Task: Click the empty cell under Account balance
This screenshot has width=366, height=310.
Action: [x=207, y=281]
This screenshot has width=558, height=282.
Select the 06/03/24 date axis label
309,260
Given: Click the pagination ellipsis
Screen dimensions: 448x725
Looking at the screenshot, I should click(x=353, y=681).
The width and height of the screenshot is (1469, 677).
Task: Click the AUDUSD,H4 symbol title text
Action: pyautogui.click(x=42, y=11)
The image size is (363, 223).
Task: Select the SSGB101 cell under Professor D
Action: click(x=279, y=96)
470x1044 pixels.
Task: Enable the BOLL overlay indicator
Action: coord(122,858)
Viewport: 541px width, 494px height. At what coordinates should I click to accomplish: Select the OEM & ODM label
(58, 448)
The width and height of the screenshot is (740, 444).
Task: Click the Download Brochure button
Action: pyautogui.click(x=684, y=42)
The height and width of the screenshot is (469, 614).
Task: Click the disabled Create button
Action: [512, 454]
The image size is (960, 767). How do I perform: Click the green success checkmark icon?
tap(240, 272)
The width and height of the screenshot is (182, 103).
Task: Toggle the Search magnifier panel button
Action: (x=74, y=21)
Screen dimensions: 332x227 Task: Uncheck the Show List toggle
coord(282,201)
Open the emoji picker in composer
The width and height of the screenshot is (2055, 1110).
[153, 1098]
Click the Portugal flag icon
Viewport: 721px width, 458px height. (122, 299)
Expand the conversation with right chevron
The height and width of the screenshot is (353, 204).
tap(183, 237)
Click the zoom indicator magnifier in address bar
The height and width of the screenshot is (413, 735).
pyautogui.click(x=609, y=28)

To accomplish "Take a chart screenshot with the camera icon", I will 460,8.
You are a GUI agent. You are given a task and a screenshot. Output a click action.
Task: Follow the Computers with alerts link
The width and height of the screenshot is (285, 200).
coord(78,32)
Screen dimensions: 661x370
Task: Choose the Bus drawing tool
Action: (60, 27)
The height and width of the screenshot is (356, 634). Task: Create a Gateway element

§ **TASK TO COMPLETE**
Could you reproduce the lines above, from the one that holds "The width and height of the screenshot is (285, 200)." through the last, exactly as they stand?

§ **PROBLEM SOLUTION**
The width and height of the screenshot is (285, 200).
coord(78,32)
Screen dimensions: 661x370
Task: Choose the Bus drawing tool
Action: (60, 27)
The height and width of the screenshot is (356, 634). Task: Create a Gateway element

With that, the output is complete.